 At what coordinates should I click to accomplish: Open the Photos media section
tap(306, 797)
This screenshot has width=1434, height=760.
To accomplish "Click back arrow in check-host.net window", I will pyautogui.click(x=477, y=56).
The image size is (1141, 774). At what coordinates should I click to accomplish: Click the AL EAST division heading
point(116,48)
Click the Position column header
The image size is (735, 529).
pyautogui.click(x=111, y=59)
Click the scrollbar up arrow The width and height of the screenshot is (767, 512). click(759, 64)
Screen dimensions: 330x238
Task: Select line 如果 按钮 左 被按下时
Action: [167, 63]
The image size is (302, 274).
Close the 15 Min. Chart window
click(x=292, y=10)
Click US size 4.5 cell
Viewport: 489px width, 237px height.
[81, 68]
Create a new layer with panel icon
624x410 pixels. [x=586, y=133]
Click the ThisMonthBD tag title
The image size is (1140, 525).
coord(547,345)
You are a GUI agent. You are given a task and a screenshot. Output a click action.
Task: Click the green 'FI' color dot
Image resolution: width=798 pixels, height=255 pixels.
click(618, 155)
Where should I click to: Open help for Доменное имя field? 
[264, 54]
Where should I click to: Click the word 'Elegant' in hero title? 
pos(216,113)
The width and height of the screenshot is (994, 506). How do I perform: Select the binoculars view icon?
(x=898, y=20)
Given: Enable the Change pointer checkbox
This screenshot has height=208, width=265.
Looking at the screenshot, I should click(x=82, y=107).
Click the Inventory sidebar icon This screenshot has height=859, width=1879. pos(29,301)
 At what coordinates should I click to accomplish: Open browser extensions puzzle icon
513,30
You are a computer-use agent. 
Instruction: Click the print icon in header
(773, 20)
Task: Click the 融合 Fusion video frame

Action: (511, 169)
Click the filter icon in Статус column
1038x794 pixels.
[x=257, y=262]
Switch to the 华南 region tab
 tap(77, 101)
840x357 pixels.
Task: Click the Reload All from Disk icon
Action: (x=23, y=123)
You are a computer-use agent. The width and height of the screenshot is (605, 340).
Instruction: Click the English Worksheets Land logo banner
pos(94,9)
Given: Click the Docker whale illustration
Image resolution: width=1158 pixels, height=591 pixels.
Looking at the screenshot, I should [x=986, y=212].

* * * * * * *

WORK TO COMPLETE :: Please render every line of the listing above as a numbered list, leaving out any blank lines.

FINAL ANSWER ::
1.  At what coordinates should I click to accomplish: Open the Photos media section
2. tap(306, 797)
3. This screenshot has width=1434, height=760.
4. To accomplish "Click back arrow in check-host.net window", I will pyautogui.click(x=477, y=56).
5. The image size is (1141, 774). At what coordinates should I click to accomplish: Click the AL EAST division heading
6. point(116,48)
7. Click the Position column header
8. The image size is (735, 529).
9. pyautogui.click(x=111, y=59)
10. Click the scrollbar up arrow The width and height of the screenshot is (767, 512). click(759, 64)
11. Screen dimensions: 330x238
12. Task: Select line 如果 按钮 左 被按下时
13. Action: [167, 63]
14. The image size is (302, 274).
15. Close the 15 Min. Chart window
16. click(x=292, y=10)
17. Click US size 4.5 cell
18. Viewport: 489px width, 237px height.
19. [81, 68]
20. Create a new layer with panel icon
21. 624x410 pixels. [x=586, y=133]
22. Click the ThisMonthBD tag title
23. The image size is (1140, 525).
24. coord(547,345)
25. You are a GUI agent. You are given a task and a screenshot. Output a click action.
26. Task: Click the green 'FI' color dot
27. Image resolution: width=798 pixels, height=255 pixels.
28. click(618, 155)
29. Where should I click to: Open help for Доменное имя field? 
30. [264, 54]
31. Where should I click to: Click the word 'Elegant' in hero title? 
32. pos(216,113)
33. The width and height of the screenshot is (994, 506). How do I perform: Select the binoculars view icon?
34. (x=898, y=20)
35. Given: Enable the Change pointer checkbox
36. This screenshot has height=208, width=265.
37. Looking at the screenshot, I should click(x=82, y=107).
38. Click the Inventory sidebar icon This screenshot has height=859, width=1879. pos(29,301)
39.  At what coordinates should I click to accomplish: Open browser extensions puzzle icon
40. 513,30
41. You are a computer-use agent. 
42. Instruction: Click the print icon in header
43. (773, 20)
44. Task: Click the 融合 Fusion video frame
45. Action: (511, 169)
46. Click the filter icon in Статус column
47. 1038x794 pixels.
48. [x=257, y=262]
49. Switch to the 华南 region tab
50.  tap(77, 101)
51. 840x357 pixels.
52. Task: Click the Reload All from Disk icon
53. Action: (x=23, y=123)
54. You are a computer-use agent. The width and height of the screenshot is (605, 340).
55. Instruction: Click the English Worksheets Land logo banner
56. pos(94,9)
57. Given: Click the Docker whale illustration
58. Image resolution: width=1158 pixels, height=591 pixels.
59. Looking at the screenshot, I should [x=986, y=212].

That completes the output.